Lauren Warnecke, Chicago Tribune

Review: 4 stars

Can a person make up for the harm they have caused?

This is the central question of “Atonement,” Ian McEwan’s celebrated 2001 novel turned Oscar-winning film, now turned ballet.

“Atonement” is the latest narrative work tackled by bibliophile choreographer Cathy Marston, who previously set “Jane Eyre” and “Of Mice and Men” on the Joffrey Ballet. “Atonement” is the first full-length ballet she’s created from scratch for the Joffrey, and a first-ever staged adaptation of the novel. A co-production with Ballet Zurich, it premiered in Switzerland this April; the North American debut with the Joffrey Ballet runs through Oct. 27 at the Lyric Opera House.

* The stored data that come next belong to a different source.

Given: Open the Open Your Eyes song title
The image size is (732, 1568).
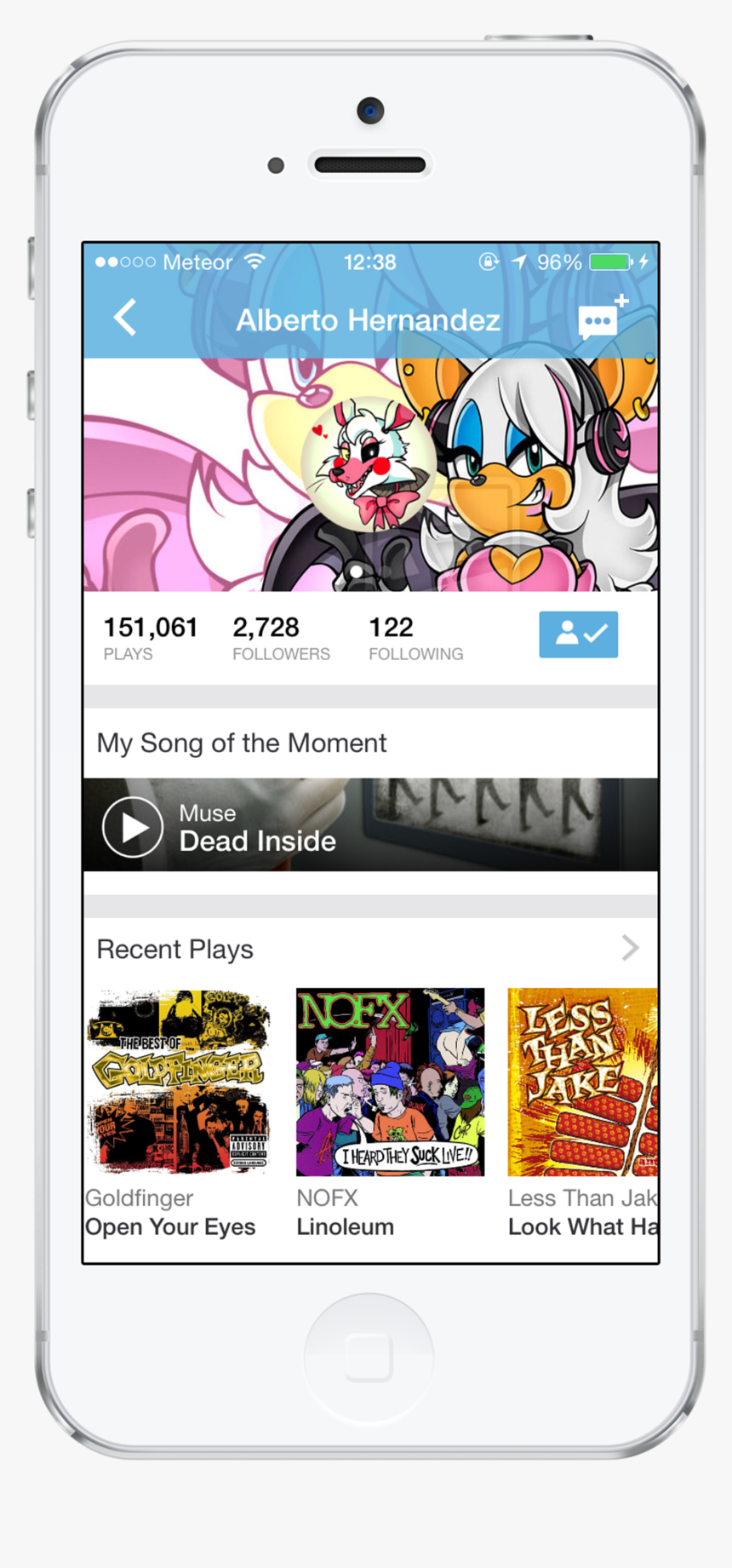Looking at the screenshot, I should pos(170,1226).
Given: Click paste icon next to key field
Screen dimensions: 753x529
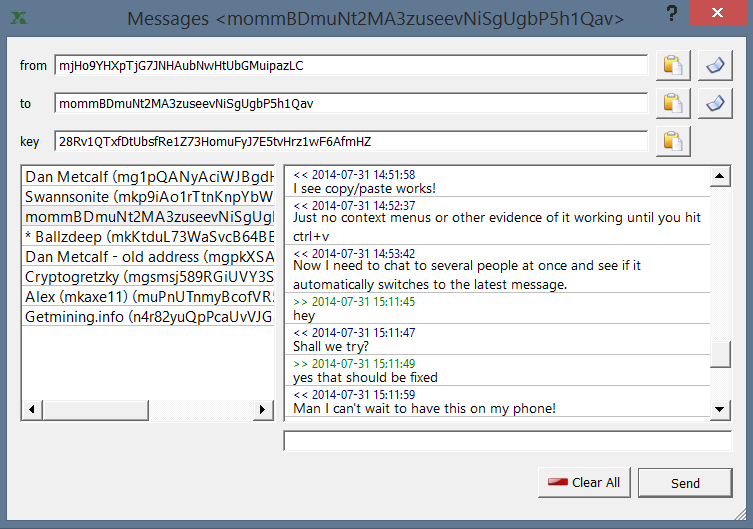Looking at the screenshot, I should tap(673, 141).
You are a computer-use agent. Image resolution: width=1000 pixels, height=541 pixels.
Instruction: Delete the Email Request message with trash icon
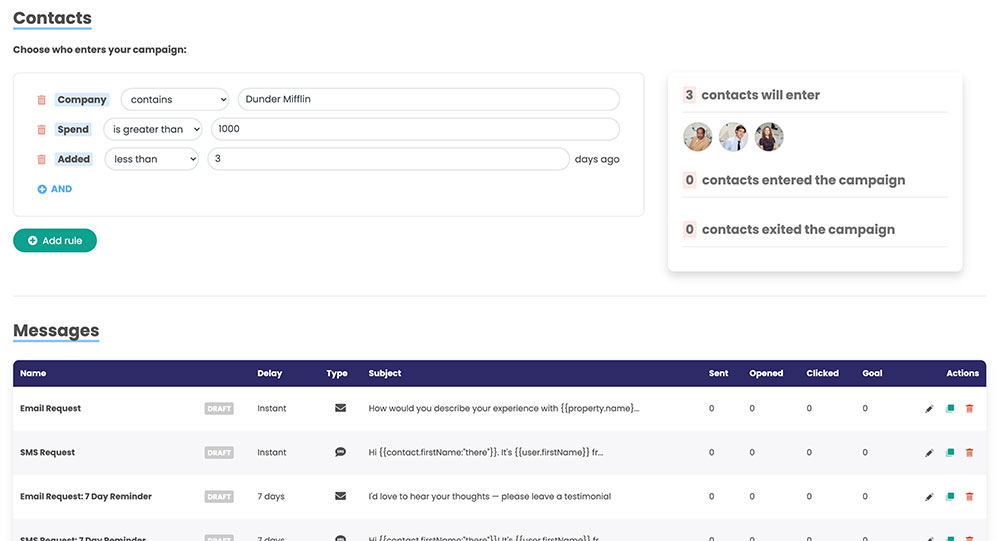pyautogui.click(x=969, y=408)
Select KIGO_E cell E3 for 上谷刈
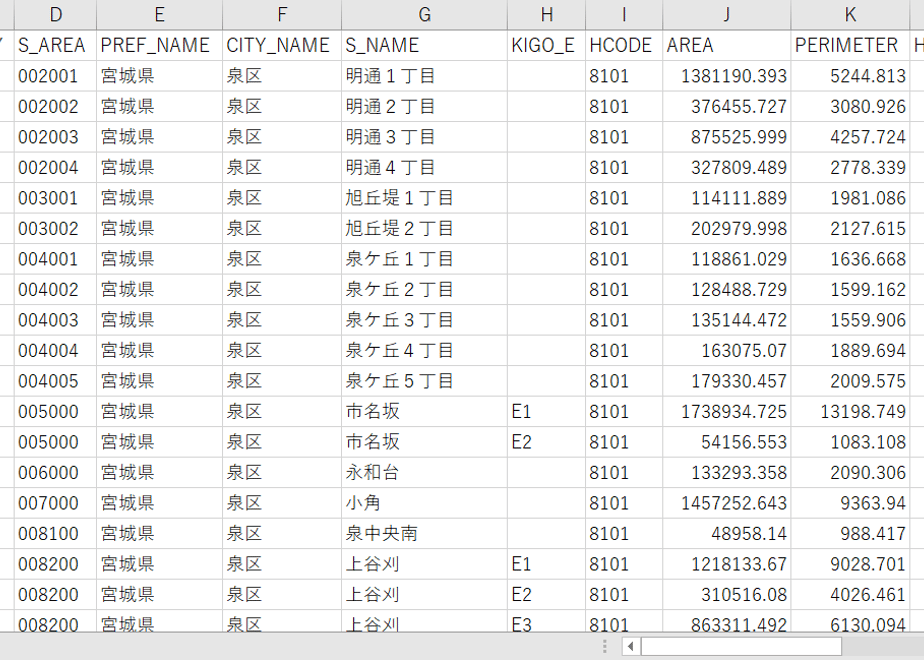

“Atonement” opens on Briony Tallis (danced Thursday by Yumi Kanazawa), a precocious teenager first seen daydreaming in her bedroom with legs intertwined around a simple wooden chair. She’s the youngest of three siblings — far younger than her brother Leon (Xavier Núñez) and sister Cecelia (Amanda Assucena). An aspiring choreographer, Briony recruits three cousins visiting the Tallis’ palatial English estate to perform in the ballet she’s prepared for the family, friends and distinguished guests. Among them is Robbie Turner (Alberto Velazquez), son of the Tallis’ housekeeper and a de facto brother to Briony, plus Leon’s friend Paul Marshall (Jonathan Dole).

On a sweltering summer day in 1935, Briony becomes entangled in a confusing series of events. She catches Robbie and Cecelia mid-coitus after having seen a provocative, profane letter penned by Robbie detailing his desire for her sister. And in a late-night search for her two younger cousins, Briony encounters the third, Lola, being sexually assaulted. A spoiler alert in the story: The perpetrator is Marshall, but Briony identifies Robbie as Lola’s rapist, sending him to jail and stripping her sister of her imagined future.

It’s intentionally never clear if headstrong Briony falsely identifies Robbie by choice or accident, but she spends the rest of her life regretting it and witnessing the ripple effect of one bad decision on an entire family. That ambiguity courses through the novel and this ballet — with the viewer never really knowing what is real and what is imagined. As Briony seeks to atone for her actions, the question remains who that apology is intended to serve.

Marston approached composer Laura Rossi’s enthralling, cinematic score as a container rather than a blueprint, neither strictly following nor wholly ignoring it. Rossi’s music is expertly expressed by the Lyric Opera’s orchestra, under Scott Speck’s music direction.

In addition to the score, “Atonement’s” pièce de résistance is Michael Levine’s exquisite stage design, the centerpiece of which is a panoramic backdrop hung on a track to move the setting from Briony’s idyllic English estate to the gloomy battlefields of World War II. It’s gorgeous, but also solves an enormous challenge: staging a novel that spans decades and multiple locales. A few bits and bobs — chairs and beds, plus a ballet barre and a few domestic lighting instruments that descend from the rafters — help further define where we are, sparing the audience from clunky scene changes and settling instead on something that resembles deftly turning the pages of McEwan’s gripping novel.